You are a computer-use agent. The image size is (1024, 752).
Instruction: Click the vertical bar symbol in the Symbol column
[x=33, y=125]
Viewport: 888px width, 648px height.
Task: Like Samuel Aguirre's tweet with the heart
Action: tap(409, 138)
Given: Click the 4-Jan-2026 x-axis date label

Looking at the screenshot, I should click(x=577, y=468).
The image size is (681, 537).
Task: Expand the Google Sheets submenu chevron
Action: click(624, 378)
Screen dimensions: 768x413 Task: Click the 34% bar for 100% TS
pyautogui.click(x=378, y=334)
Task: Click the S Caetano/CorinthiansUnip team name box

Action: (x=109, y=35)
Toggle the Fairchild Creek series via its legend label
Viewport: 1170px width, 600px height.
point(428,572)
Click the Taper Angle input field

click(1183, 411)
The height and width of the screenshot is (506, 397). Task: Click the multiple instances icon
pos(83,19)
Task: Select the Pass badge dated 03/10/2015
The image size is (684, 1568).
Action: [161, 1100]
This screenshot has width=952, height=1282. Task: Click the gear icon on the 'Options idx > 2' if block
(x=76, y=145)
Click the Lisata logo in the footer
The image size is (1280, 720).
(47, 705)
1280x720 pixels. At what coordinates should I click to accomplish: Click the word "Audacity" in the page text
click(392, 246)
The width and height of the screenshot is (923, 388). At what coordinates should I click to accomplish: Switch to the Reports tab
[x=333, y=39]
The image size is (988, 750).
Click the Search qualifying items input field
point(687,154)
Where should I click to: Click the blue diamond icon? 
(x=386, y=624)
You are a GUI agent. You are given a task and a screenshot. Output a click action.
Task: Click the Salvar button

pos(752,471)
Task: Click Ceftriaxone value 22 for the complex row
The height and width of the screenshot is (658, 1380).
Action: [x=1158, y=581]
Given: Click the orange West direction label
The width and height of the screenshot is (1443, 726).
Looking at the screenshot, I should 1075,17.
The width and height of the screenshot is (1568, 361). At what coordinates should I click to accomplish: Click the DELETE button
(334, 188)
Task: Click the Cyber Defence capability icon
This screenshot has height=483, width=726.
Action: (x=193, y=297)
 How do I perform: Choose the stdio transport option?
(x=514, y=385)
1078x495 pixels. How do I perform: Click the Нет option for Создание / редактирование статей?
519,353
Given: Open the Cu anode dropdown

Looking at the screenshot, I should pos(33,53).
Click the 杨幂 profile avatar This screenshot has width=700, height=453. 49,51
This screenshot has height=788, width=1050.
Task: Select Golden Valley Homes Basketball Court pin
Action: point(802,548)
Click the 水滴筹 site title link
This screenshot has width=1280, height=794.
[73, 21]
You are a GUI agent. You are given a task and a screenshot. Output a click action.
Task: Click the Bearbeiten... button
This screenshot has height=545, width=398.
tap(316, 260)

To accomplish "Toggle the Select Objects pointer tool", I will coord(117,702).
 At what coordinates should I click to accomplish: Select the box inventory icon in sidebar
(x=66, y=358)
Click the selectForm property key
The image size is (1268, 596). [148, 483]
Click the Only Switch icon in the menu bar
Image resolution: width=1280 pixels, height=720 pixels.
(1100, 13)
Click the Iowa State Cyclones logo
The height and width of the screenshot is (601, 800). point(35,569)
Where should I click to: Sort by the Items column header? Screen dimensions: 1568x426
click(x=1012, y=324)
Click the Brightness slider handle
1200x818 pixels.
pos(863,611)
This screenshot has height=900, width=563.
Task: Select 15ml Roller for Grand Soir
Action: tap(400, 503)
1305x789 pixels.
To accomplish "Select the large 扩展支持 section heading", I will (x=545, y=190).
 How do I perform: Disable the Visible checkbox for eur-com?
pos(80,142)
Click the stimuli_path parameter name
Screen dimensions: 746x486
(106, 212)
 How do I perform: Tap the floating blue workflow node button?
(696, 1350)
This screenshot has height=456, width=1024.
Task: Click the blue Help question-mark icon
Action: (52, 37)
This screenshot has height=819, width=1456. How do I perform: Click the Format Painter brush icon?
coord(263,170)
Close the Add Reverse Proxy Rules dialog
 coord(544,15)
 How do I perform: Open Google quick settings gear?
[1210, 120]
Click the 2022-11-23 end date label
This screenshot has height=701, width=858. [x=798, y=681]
************
- _Work to complete_: Every record listed above needs to be written out again exactly.

- _Expected output_:
You are a computer-use agent. The image size is (1024, 752).
Instruction: Click the vertical bar symbol in the Symbol column
[x=33, y=125]
Viewport: 888px width, 648px height.
Task: Like Samuel Aguirre's tweet with the heart
Action: tap(409, 138)
Given: Click the 4-Jan-2026 x-axis date label

Looking at the screenshot, I should click(x=577, y=468).
The image size is (681, 537).
Task: Expand the Google Sheets submenu chevron
Action: click(624, 378)
Screen dimensions: 768x413 Task: Click the 34% bar for 100% TS
pyautogui.click(x=378, y=334)
Task: Click the S Caetano/CorinthiansUnip team name box

Action: (x=109, y=35)
Toggle the Fairchild Creek series via its legend label
Viewport: 1170px width, 600px height.
point(428,572)
Click the Taper Angle input field

click(1183, 411)
The height and width of the screenshot is (506, 397). Task: Click the multiple instances icon
pos(83,19)
Task: Select the Pass badge dated 03/10/2015
The image size is (684, 1568).
Action: [161, 1100]
This screenshot has width=952, height=1282. Task: Click the gear icon on the 'Options idx > 2' if block
(x=76, y=145)
Click the Lisata logo in the footer
The image size is (1280, 720).
(47, 705)
1280x720 pixels. At what coordinates should I click to accomplish: Click the word "Audacity" in the page text
click(392, 246)
The width and height of the screenshot is (923, 388). At what coordinates should I click to accomplish: Switch to the Reports tab
[x=333, y=39]
The image size is (988, 750).
Click the Search qualifying items input field
point(687,154)
Where should I click to: Click the blue diamond icon? 
(x=386, y=624)
You are a GUI agent. You are given a task and a screenshot. Output a click action.
Task: Click the Salvar button

pos(752,471)
Task: Click Ceftriaxone value 22 for the complex row
The height and width of the screenshot is (658, 1380).
Action: [x=1158, y=581]
Given: Click the orange West direction label
The width and height of the screenshot is (1443, 726).
Looking at the screenshot, I should 1075,17.
The width and height of the screenshot is (1568, 361). At what coordinates should I click to accomplish: Click the DELETE button
(334, 188)
Task: Click the Cyber Defence capability icon
This screenshot has height=483, width=726.
Action: (x=193, y=297)
 How do I perform: Choose the stdio transport option?
(x=514, y=385)
1078x495 pixels. How do I perform: Click the Нет option for Создание / редактирование статей?
519,353
Given: Open the Cu anode dropdown

Looking at the screenshot, I should pos(33,53).
Click the 杨幂 profile avatar This screenshot has width=700, height=453. 49,51
This screenshot has height=788, width=1050.
Task: Select Golden Valley Homes Basketball Court pin
Action: point(802,548)
Click the 水滴筹 site title link
This screenshot has width=1280, height=794.
[73, 21]
You are a GUI agent. You are given a task and a screenshot. Output a click action.
Task: Click the Bearbeiten... button
This screenshot has height=545, width=398.
tap(316, 260)

To accomplish "Toggle the Select Objects pointer tool", I will coord(117,702).
 At what coordinates should I click to accomplish: Select the box inventory icon in sidebar
(x=66, y=358)
Click the selectForm property key
The image size is (1268, 596). [148, 483]
Click the Only Switch icon in the menu bar
Image resolution: width=1280 pixels, height=720 pixels.
(1100, 13)
Click the Iowa State Cyclones logo
The height and width of the screenshot is (601, 800). point(35,569)
Where should I click to: Sort by the Items column header? Screen dimensions: 1568x426
click(x=1012, y=324)
Click the Brightness slider handle
1200x818 pixels.
pos(863,611)
This screenshot has height=900, width=563.
Task: Select 15ml Roller for Grand Soir
Action: tap(400, 503)
1305x789 pixels.
To accomplish "Select the large 扩展支持 section heading", I will (x=545, y=190).
 How do I perform: Disable the Visible checkbox for eur-com?
pos(80,142)
Click the stimuli_path parameter name
Screen dimensions: 746x486
(106, 212)
 How do I perform: Tap the floating blue workflow node button?
(696, 1350)
This screenshot has height=456, width=1024.
Task: Click the blue Help question-mark icon
Action: (52, 37)
This screenshot has height=819, width=1456. How do I perform: Click the Format Painter brush icon?
coord(263,170)
Close the Add Reverse Proxy Rules dialog
 coord(544,15)
 How do I perform: Open Google quick settings gear?
[1210, 120]
Click the 2022-11-23 end date label
This screenshot has height=701, width=858. [x=798, y=681]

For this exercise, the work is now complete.